Spiekermann: Positiv wird RFID derzeit insbesondere im Handel gesehen. Dadurch, dass sich RFID-bestückte Objekte quasi selbst mitteilen können – also was und wo sie sind –, kann man Warenströme kostengünstiger und besser steuern. Dort, wo heute Wareneingänge und -ausgänge noch manuell erfasst werden, kann in Zukunft alles automatisch ablaufen. Der Schwund von Produkten wird dadurch deutlich reduziert, ebenso wie der Leerstand von Regalen. Große Handelskonzerne wie Otto oder Metro führen RFID daher derzeit in ihren Zulieferketten ein. Mittelfristig ist RFID auch in den Läden selbst interessant, wo durch die Technik viele neue Informationsdienste entstehen können. Mit diesen neuen Informationen sind jedoch auch Schattenseiten verknüpft: Grundsätzlich ist es möglich, Mitarbeiter und auch Kunden durch RFID stärker zu überwachen. Und so verlockend dies für die Personalführung und die Marktforschung sein mag, so sensibel sind derartige Anwendungen aus Sicht derjenigen, die beobachtet werden.

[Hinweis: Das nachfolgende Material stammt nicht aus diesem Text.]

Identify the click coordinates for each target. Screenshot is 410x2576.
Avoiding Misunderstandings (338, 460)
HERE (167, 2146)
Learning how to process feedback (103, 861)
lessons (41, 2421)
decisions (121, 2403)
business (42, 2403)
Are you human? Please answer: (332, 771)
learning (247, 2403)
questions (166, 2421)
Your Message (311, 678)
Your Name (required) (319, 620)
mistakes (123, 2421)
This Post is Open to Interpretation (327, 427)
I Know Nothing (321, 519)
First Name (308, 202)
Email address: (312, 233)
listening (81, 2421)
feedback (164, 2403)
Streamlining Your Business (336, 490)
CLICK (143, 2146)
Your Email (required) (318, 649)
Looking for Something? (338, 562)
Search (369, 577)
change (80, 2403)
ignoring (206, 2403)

ZEIT: Welchen Nutzen haben die Verbraucher?
Spiekermann: Mir fallen spontan zwei wesentliche Vorteile ein: Zeitersparnis und mehr Informationen über Produkte. Zeit spart man vor allem durch den Einsatz von RFID bei Zugangskontrollen. Man muss nicht mehr so lange anstehen und warten. Der oben erwähnte Skipass ist das beste Beispiel. Aber auch an Supermarktkassen mag es schneller gehen, bei Sportveranstaltungen wie der Fußballweltmeisterschaft nächstes Jahr, an Grenzübergängen oder bei öffentlichen Verkehrsmitteln.

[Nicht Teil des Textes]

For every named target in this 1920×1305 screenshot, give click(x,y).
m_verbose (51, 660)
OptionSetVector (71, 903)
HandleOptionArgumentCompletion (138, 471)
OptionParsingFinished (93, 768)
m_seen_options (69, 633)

Ferner sind auf Basis von RFID auch interessante Informationen denkbar, die man früher nicht hatte. Informationen zur Herkunft von Produkten sind ein Beispiel. Aber auch neue Informationsdienste werden derzeit schon vorgestellt: Intelligente Umkleidekabinen können beispielsweise erkennen, was man mit reinbringt, und passende Bekleidungskombinationen empfehlen. Medikamentenschränke können erkennen, ob zwei Packungsinhalte miteinander verträglich sind, und warnen, falls dies nicht der Fall ist. Natürlich muss jeder für sich selbst beurteilen, ob er solche Informationen gebrauchen kann. Und Zeit wird auch nur dann gespart, wenn alles reibungslos funktioniert.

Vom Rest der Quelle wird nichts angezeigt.